Le projet de Trump d’envoyer des chèques de 2 000 $ aux Américains pourrait être préjudiciable à long terme
La plupart des Américains accueilleraient probablement favorablement une injection inattendue de 2 000 dollars sur leurs comptes bancaires, gracieuseté de leur gouvernement fédéral.
Mais c’est peut-être trop beau pour être vrai.
Le président Donald Trump a déclaré samedi dans un article de Truth Social que le gouvernement utiliserait les recettes provenant des droits de douane pour envoyer de l’argent à « tout le monde », à l’exception des « personnes à revenus élevés ».
Ce n’est pas la première fois que le président lance cette idée. Il a évoqué la possibilité d’envoyer des chèques aux Américains dans des courriels de collecte de fonds au cours de l’été.
L’idée n’est pas sans rappeler les chèques de secours de l’ère de la pandémie, lorsque le gouvernement a envoyé trois séries de paiements directement aux Américains éligibles, totalisant plus de 800 milliards de dollars.
Toutefois, à l’instar de ces contrôles liés à la pandémie, une nouvelle série de paiements de dividendes tarifaires, tout en offrant des gains à court terme, pourrait en fin de compte causer des difficultés à long terme au consommateur moyen.

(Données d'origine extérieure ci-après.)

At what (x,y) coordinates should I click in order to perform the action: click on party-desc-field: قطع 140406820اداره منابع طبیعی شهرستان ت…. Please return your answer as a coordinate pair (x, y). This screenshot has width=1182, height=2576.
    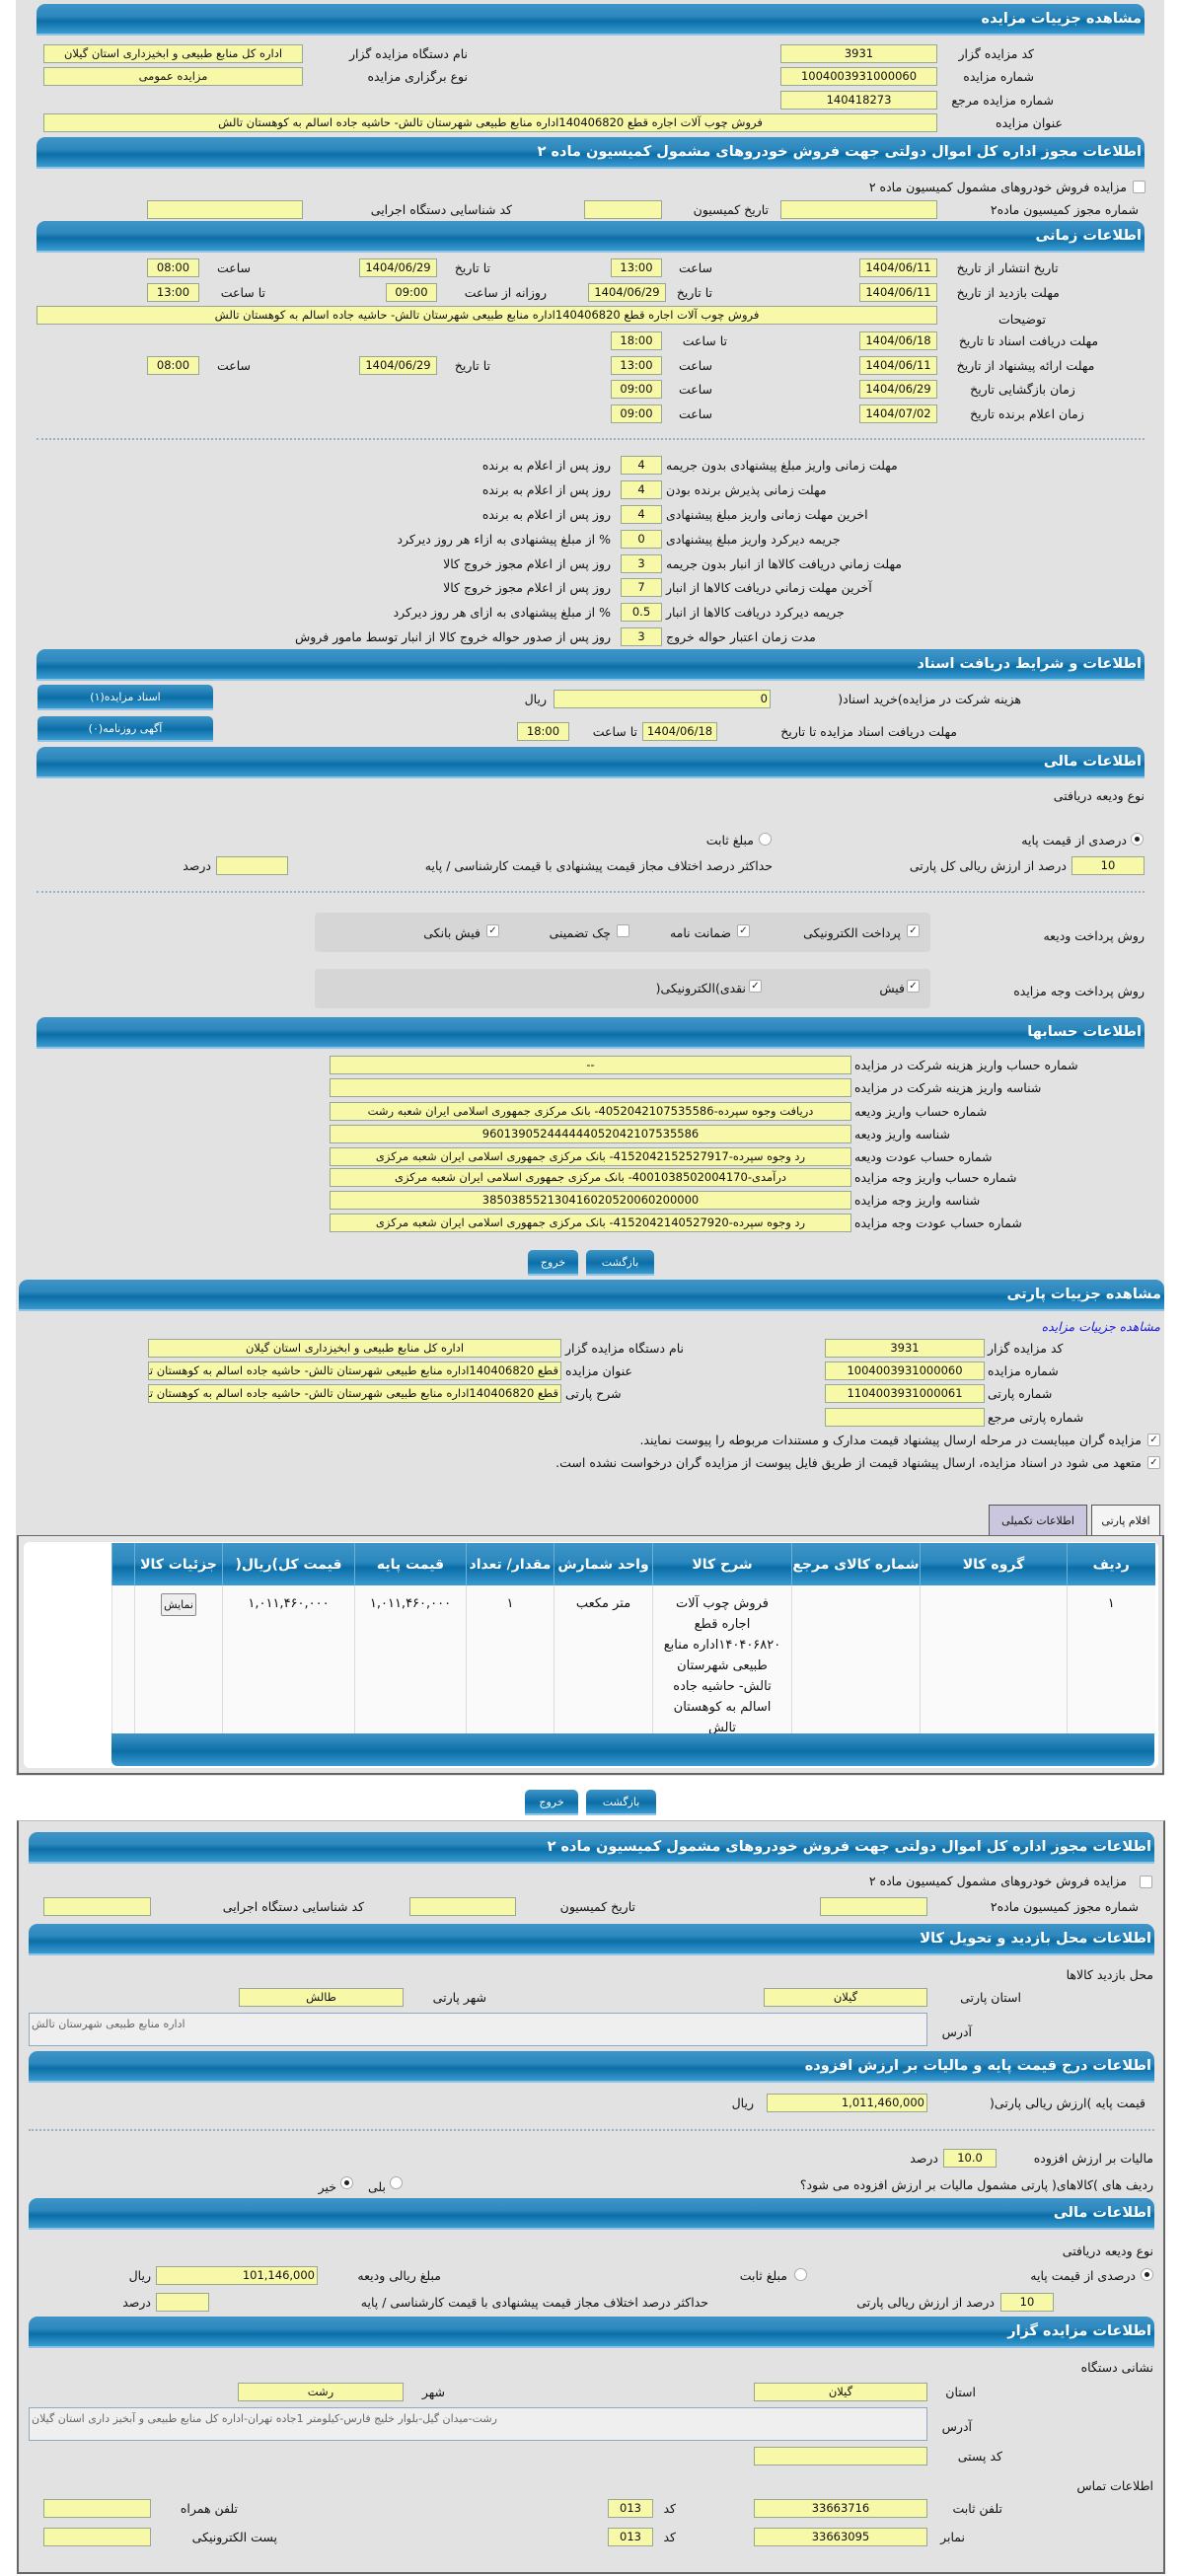
    Looking at the image, I should click on (354, 1393).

Donner aux consommateurs plus d’argent à dépenser crée une demande accrue de biens, ce qui peut entraîner une hausse des prix. Les droits de douane eux-mêmes peuvent également entraîner une hausse des prix, dans la mesure où les entreprises répercutent le coût plus élevé des importations sur leurs clients.

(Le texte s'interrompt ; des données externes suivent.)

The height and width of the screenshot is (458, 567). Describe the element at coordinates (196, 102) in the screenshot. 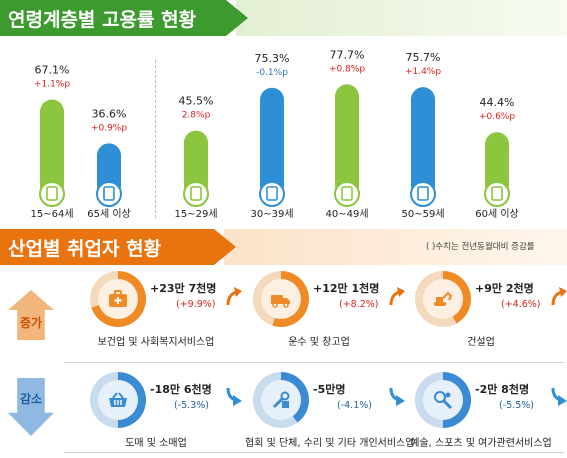

I see `value-label: 45.5%` at that location.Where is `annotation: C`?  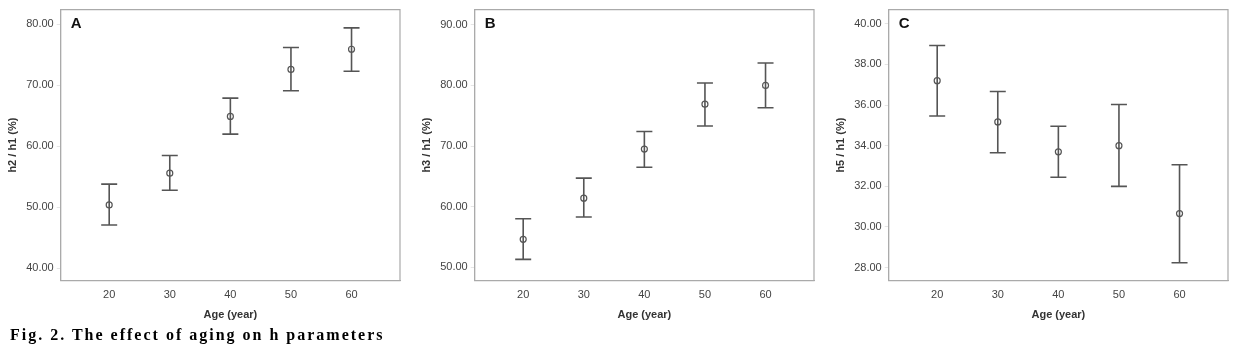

Tout cela pourrait mettre à mal le projet de la Réserve fédérale de continuer à réduire les taux d’intérêt, et pourrait éventuellement conduire à des hausses de taux si l’inflation reste élevée. Cela pourrait nuire aux portefeuilles américains à long terme et effacer tous les gains qu’ils tireraient d’un chèque unique à mesure que le coût des biens de consommation, de l’obtention de prêts et de l’achat d’une maison augmenterait.
L’idée de Trump de redistribuer les recettes douanières aux Américains arrive à un moment où les consommateurs, même s’ils constatent un certain soulagement, sont toujours aux prises avec le coût de la vie après des années de forte inflation. Les prix de tout, de l’épicerie au loyer, ont augmenté ces dernières années. Le président a largement battu l’ancien président Joe Biden sur sa promesse de baisser ces prix, un message qui a trouvé un écho auprès des Américains en difficulté.
Pour Trump, les tarifs constituent une solution fourre-tout pour résoudre de multiples problèmes. Au-delà du remboursement de la dette et du fait de mettre de l’argent dans les poches des citoyens, son administration a également fait valoir devant la Cour suprême, qui examine actuellement la légalité des tarifs douaniers, qu’ils étaient destinés à fournir un levier au gouvernement américain dans ses négociations commerciales avec les puissances étrangères.
Cependant, envoyer des chèques de 2 000 dollars à des centaines de millions d’Américains réduirait considérablement la capacité de l’administration Trump à résoudre la crise de la dette.
En fin de compte, même si Trump est sérieux au sujet des paiements, ils auront probablement besoin de l’approbation d’un Congrès profondément divisé. Le gouvernement est paralysé depuis maintenant 40 jours consécutifs sans aucune fin en vue, obligeant des centaines de milliers d’employés fédéraux à se retrouver sans salaire.
Il est donc probablement préférable de ne pas compter sur cette injection de 2 000 $ de sitôt, voire jamais.